WHAT YOU WILL DO: Would you copy every record exactly as it stands and drop the pictures?

ENTRIES SUPPLIED:
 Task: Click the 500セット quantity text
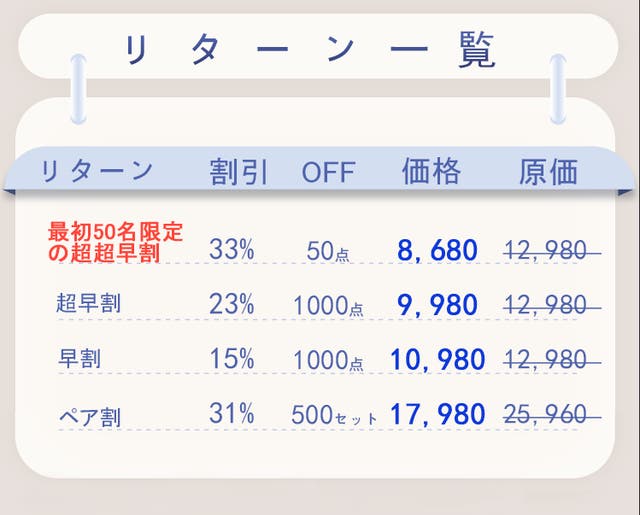point(334,415)
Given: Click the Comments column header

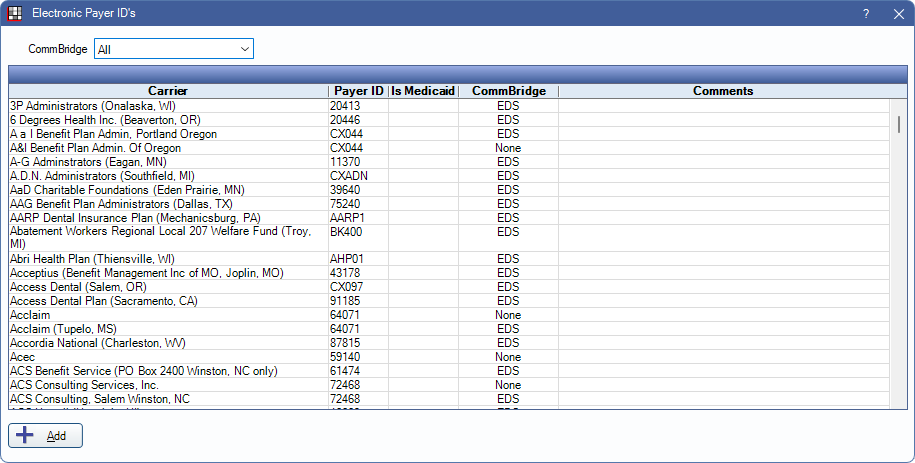Looking at the screenshot, I should coord(722,91).
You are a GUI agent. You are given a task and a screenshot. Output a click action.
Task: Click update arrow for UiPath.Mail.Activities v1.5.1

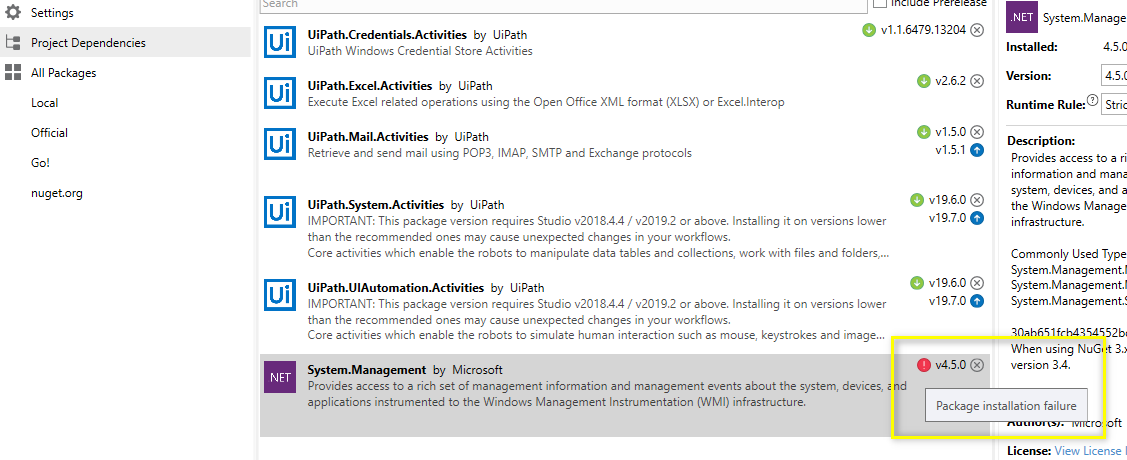click(977, 150)
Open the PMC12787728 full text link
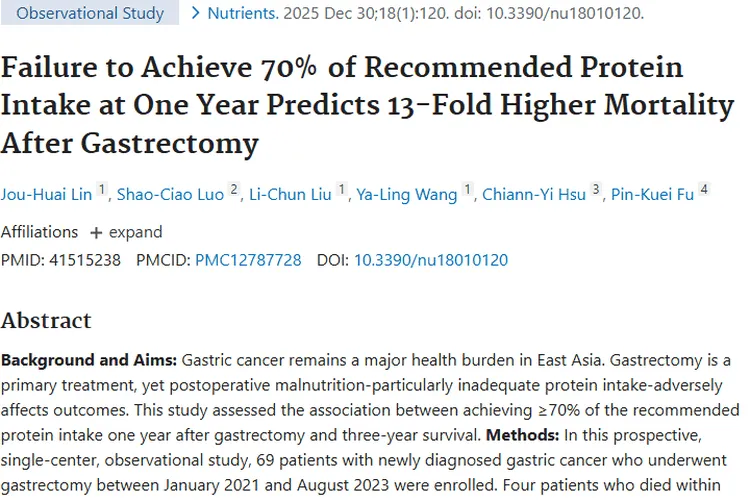 [248, 260]
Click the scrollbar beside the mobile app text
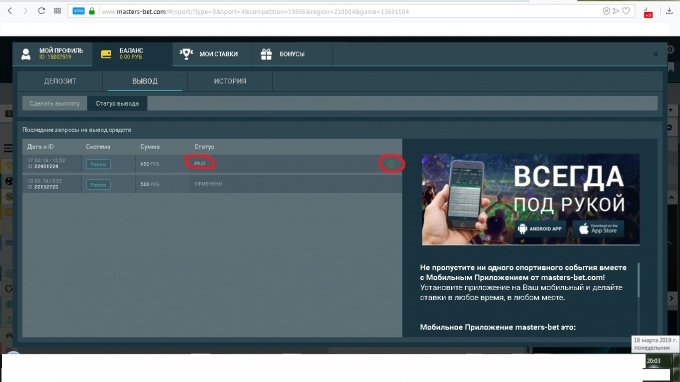680x382 pixels. click(x=638, y=280)
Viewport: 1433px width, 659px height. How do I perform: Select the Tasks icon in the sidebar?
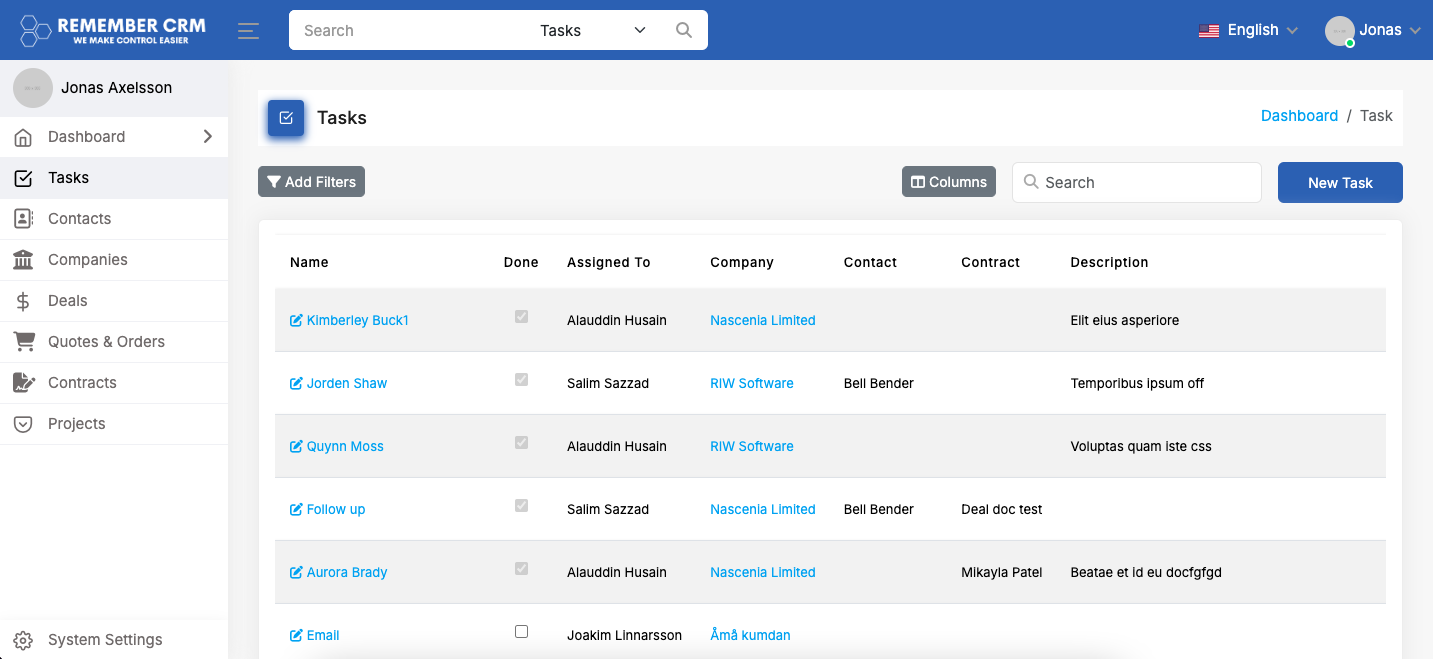tap(23, 177)
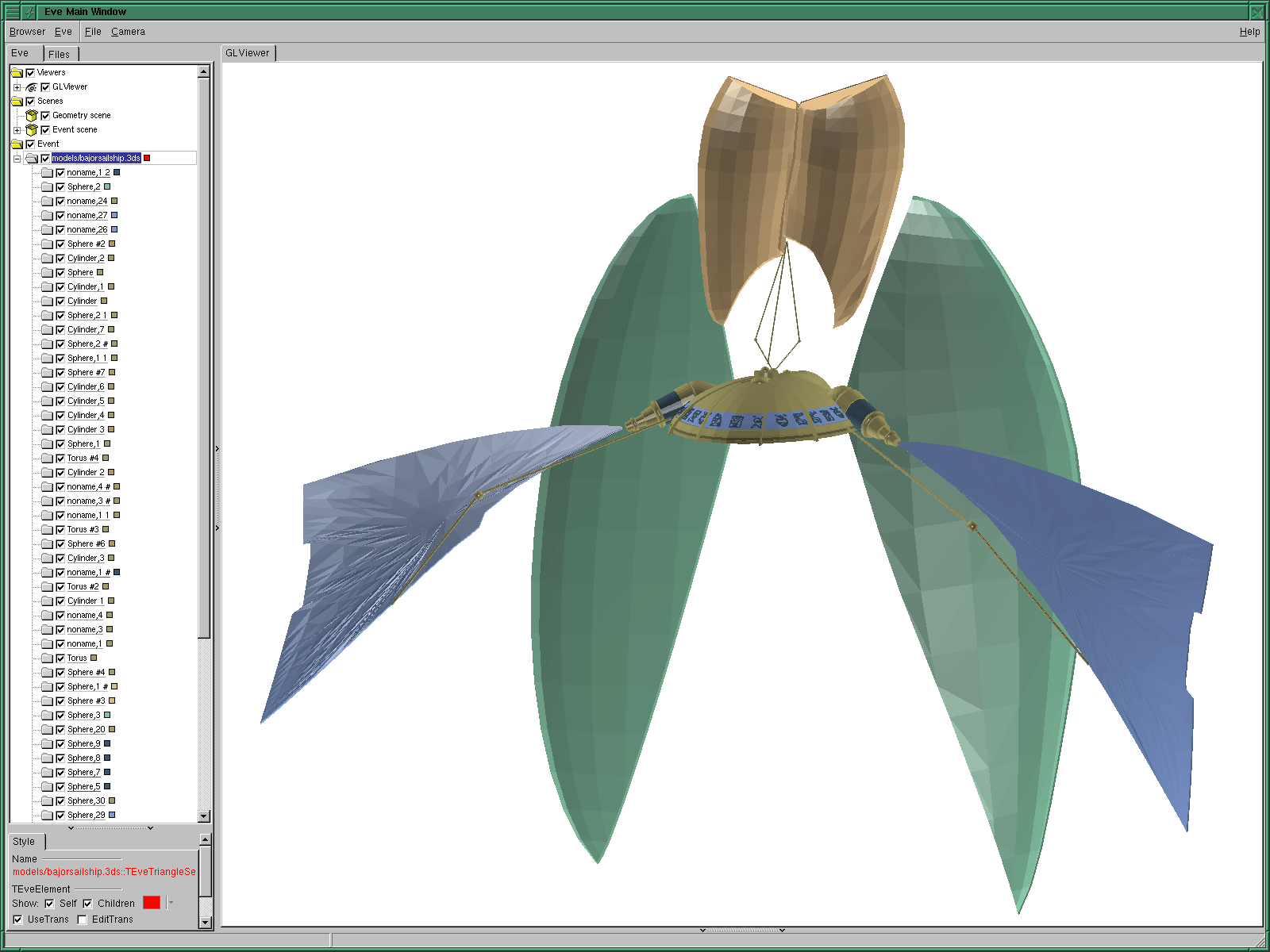Open the Camera menu
This screenshot has height=952, width=1270.
click(128, 32)
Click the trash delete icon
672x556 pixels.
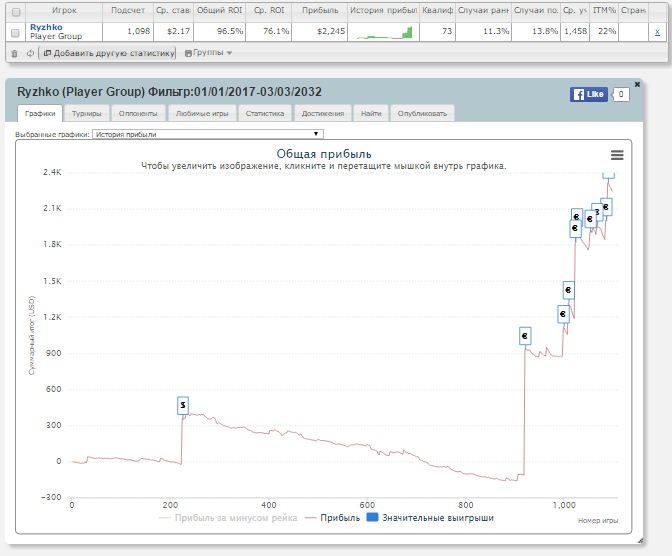coord(14,53)
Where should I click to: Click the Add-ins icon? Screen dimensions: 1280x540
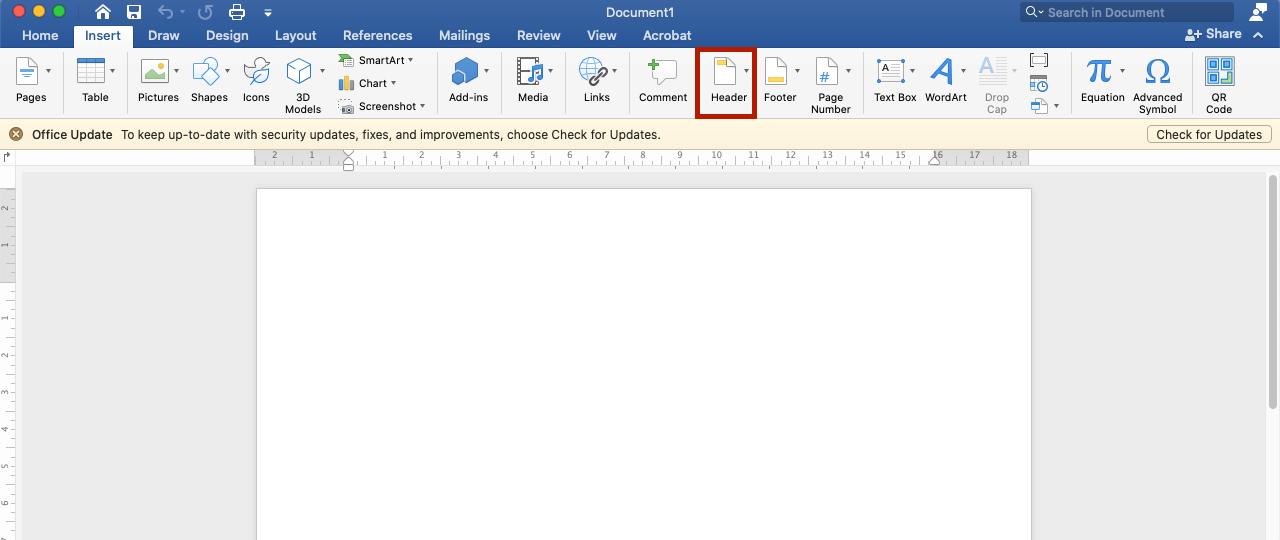click(465, 72)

OUTPUT BELOW:
 Task: Click the 500セット quantity text
point(334,415)
Given: Click the Comments column header

Looking at the screenshot, I should coord(722,91).
You are a GUI agent. You are given a task and a screenshot. Output a click action.
Task: Click update arrow for UiPath.Mail.Activities v1.5.1

click(977, 150)
Open the PMC12787728 full text link
 [248, 260]
Click the scrollbar beside the mobile app text
680x382 pixels. click(x=638, y=280)
Viewport: 1433px width, 659px height. How do I perform: Select the Tasks icon in the sidebar?
tap(23, 177)
Open the Camera menu
This screenshot has height=952, width=1270.
click(128, 32)
Click the trash delete icon
672x556 pixels.
coord(14,53)
Where should I click to: Click the Add-ins icon? Screen dimensions: 1280x540
click(465, 72)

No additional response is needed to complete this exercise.